START Text excerpt

Derma is a town in Calhoun County, Mississippi, United States. As of the 2020 census, Derma had a population of 957.

==Geography==
Derma is located in south-central Calhoun County at (33.856531, -89.286384). It is bordered to the west by Calhoun City. Mississippi Highway 8 runs through the center of town, leading west into Calhoun City and east 6 mi to Vardaman.

According to the United States Census Bureau, the town has a total area of 4.6 km2, all land. The Yalobusha River, a tributary of the Yazoo River, passes about one mile south of the town.

==Demographics==

Historical population
| Census | Pop. | Note | %± |
| 1910 | 383 |  | — |
| 1920 | 317 |  | −17.2% |
| 1930 | 456 |  | 43.8% |
| 1940 | 477 |  | 4.6% |
| 1950 | 494 |  | 3.6% |
| 1960 | 578 |  | 17.0% |
| 1970 | 660 |  | 14.2% |
| 1980 | 793 |  | 20.2% |
| 1990 | 959 |  | 20.9% |
| 2000 | 1,023 |  | 6.7% |
| 2010 | 1,025 |  | 0.2% |
| 2020 | 957 |  | −6.6% |
U.S. Decennial Census

===Racial and ethnic composition===

Derma town, Mississippi – Racial and ethnic composition Note: the US Census treats Hispanic/Latino as an ethnic category. This table excludes Latinos from the racial categories and assigns them to a separate category. Hispanics/Latinos may be of any race.
| Race / Ethnicity (NH = Non-Hispanic) | Pop 2000 | Pop 2010 | Pop 2020 | % 2000 | % 2010 | % 2020 |
|---|---|---|---|---|---|---|
| White alone (NH) | 424 | 378 | 313 | 41.45% | 36.88% | 32.71% |
| Black or African American alone (NH) | 590 | 625 | 560 | 57.67% | 60.98% | 58.52% |
| Native American or Alaska Native alone (NH) | 1 | 1 | 4 | 0.10% | 0.10% | 0.42% |
| Asian alone (NH) | 0 | 0 | 0 | 0.00% | 0.00% | 0.00% |
| Native Hawaiian or Pacific Islander alone (NH) | 0 | 0 | 0 | 0.00% | 0.00% | 0.00% |
| Other race alone (NH) | 1 | 0 | 0 | 0.10% | 0.00% | 0.00% |
| Mixed race or Multiracial (NH) | 3 | 7 | 29 | 0.29% | 0.68% | 3.03% |
| Hispanic or Latino (any race) | 4 | 14 | 51 | 0.39% | 1.37% | 5.33% |
| Total | 1,023 | 1,025 | 957 | 100.00% | 100.00% | 100.00% |

===2020 census===
As of the 2020 United States census, there were 957 people, 465 households, and 297 families residing in the town.

END Text excerpt
START Stored data

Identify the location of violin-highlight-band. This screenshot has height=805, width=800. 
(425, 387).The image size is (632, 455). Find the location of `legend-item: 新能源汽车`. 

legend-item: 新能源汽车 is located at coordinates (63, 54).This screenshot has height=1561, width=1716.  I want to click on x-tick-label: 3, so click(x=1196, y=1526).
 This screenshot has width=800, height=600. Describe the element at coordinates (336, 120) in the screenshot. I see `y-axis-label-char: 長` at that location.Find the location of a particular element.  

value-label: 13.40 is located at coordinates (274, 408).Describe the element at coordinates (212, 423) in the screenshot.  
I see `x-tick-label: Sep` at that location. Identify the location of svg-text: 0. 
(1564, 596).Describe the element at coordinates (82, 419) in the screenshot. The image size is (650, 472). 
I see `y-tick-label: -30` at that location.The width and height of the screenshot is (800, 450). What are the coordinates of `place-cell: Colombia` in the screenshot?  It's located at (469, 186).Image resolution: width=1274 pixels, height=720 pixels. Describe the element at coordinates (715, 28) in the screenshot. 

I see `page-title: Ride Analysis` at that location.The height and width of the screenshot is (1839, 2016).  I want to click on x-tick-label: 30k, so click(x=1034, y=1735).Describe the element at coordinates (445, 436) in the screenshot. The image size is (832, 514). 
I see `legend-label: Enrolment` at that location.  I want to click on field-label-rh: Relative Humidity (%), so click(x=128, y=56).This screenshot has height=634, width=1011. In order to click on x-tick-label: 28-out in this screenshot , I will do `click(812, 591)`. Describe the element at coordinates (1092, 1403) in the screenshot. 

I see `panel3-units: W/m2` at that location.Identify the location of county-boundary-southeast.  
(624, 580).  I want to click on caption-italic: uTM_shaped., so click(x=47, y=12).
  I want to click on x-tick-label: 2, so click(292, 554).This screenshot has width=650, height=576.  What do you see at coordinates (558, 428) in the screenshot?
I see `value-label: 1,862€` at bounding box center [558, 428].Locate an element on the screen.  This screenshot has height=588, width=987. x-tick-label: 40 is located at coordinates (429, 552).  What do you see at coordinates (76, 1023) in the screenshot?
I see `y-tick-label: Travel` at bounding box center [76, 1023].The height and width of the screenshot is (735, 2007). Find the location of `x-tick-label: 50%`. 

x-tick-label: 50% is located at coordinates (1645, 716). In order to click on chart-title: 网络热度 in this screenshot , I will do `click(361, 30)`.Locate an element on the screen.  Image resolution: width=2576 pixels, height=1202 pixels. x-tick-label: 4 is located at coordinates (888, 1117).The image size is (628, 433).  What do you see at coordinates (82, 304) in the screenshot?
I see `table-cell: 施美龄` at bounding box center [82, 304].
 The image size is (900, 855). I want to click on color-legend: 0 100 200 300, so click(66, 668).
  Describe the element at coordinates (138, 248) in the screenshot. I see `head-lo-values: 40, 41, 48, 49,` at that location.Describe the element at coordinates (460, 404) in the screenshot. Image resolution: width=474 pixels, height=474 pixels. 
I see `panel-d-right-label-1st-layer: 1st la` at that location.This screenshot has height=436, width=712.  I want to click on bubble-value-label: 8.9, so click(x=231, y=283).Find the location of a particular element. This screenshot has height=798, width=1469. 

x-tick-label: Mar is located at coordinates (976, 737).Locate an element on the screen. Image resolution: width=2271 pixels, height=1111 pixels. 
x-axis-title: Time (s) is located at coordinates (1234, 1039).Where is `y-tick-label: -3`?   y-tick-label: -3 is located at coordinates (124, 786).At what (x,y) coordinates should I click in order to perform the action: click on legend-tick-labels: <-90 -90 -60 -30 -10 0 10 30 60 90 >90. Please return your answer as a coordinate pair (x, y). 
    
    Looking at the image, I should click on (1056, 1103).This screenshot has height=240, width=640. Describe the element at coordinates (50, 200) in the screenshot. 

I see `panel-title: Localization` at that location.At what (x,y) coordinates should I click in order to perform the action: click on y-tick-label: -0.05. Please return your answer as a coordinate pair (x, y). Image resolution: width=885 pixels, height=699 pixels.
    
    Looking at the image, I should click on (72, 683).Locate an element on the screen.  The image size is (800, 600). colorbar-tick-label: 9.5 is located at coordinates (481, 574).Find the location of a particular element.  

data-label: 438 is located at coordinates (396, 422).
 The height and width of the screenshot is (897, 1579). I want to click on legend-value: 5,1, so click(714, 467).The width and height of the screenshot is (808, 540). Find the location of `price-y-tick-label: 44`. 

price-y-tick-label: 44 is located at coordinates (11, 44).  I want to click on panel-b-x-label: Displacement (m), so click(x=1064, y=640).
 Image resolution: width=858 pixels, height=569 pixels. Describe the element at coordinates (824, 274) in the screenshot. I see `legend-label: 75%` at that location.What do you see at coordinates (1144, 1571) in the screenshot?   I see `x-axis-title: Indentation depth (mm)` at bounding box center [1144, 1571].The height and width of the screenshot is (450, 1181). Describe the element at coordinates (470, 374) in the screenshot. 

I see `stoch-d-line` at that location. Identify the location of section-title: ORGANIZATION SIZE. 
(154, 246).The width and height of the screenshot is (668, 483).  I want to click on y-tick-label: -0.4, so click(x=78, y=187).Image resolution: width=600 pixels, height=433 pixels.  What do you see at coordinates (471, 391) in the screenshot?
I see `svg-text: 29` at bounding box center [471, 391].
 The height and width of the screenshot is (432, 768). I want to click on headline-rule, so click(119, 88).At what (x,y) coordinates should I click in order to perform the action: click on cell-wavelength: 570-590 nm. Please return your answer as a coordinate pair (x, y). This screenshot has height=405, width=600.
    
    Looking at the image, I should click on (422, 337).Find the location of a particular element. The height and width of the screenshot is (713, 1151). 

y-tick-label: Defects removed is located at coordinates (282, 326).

END Stored data

> [Required actions]:
[A] Answer these questions from the text about Derma, Mississippi:
(i) Which highway runs through the center of town?
(ii) What population does the historical table give for 1910?
(iii) How many households were in the town at the 2020 census?
[B] Write the next part of the text about Derma, Mississippi, beginning after its final sentence.

> [Results for the exercise]:
[A]
(i) Mississippi Highway 8
(ii) 383
(iii) 465

[B]
===2000 census===
As of the census of 2000, there were 1,023 people, 374 households, and 287 families residing in the town. The population density was 909.3 PD/sqmi. There were 397 housing units at an average density of 352.9 /sqmi. The racial makeup of the town was 57.67% African American, 41.45% White, 0.10% Native American, 0.10% Pacific Islander, 0.10% from other races, and 0.59% from two or more races. Hispanic or Latino of any race were 0.39% of the population.

There were 374 households, out of which 40.6% had children under the age of 18 living with them, 47.1% were married couples living together, 24.6% had a female householder with no husband present, and 23.0% were non-families. 22.2% of all households were made up of individuals, and 10.4% had someone living alone who was 65 years of age or older. The average household size was 2.74 and the average family size was 3.20.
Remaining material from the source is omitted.